Published in Decanter June 2020
Producers in this heartland of Argentinian Malbec credit the identity and diversity of their wines to the old vines they nurture. It’s a region where tradition is preserved and protected, even as tastes evolve and new styles emerge, discovers Amanda Barnes.
The headquarters of Malbec and Argentina’s wine industry, Luján de Cuyo may not be garnering the same buzz as emerging wine regions in the Uco valley and Patagonia, but it is very much the heart and mind of Argentina’s wine industry – and it has at its feet some of the oldest vines in the country.
When you pull into Luján de Cuyo, driving 20 minutes south from Mendoza city, an enormous metal sculpture of a Malbec leaf announces that you’ve arrived at the tierra de Malbec. While arguably all of Argentina’s wine regions can claim to be a ‘land of Malbec’, no region has quite as big a stake to this claim as Luján – which has more than 15,500ha under vine, more than half of it Malbec. Luján alone has more Malbec vines than all of France.
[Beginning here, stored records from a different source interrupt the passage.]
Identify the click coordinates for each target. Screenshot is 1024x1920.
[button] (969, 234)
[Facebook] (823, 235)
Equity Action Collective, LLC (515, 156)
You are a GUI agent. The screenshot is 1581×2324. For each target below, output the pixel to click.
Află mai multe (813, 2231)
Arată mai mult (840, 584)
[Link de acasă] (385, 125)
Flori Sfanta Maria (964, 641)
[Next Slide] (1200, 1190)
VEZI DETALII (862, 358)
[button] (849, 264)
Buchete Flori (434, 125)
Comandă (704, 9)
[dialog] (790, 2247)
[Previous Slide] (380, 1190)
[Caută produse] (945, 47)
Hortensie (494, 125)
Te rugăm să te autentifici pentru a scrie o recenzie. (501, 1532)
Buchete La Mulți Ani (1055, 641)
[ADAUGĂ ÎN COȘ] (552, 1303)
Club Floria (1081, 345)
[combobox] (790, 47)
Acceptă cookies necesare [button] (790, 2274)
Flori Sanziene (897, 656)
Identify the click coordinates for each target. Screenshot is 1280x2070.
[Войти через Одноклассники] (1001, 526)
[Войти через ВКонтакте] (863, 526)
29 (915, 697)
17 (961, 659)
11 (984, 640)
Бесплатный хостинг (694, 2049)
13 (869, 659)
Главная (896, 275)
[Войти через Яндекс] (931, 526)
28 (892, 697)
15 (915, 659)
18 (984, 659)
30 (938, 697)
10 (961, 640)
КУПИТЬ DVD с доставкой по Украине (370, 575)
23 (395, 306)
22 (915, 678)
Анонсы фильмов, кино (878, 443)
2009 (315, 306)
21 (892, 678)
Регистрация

Claiming almost a fifth of all of Argentina’s Malbec vineyards, it was here in Luján that the story of Argentina’s famed Malbec began.
When Michel Aimé Pouget first planted Malbec in 1853, in what is now a paved-over block in Mendoza city centre, it changed the landscape of Argentinian wine from a sea of Criolla (the ‘founding’ varieties originally brought in by Spanish colonists) to a land of exotic French and European grapes.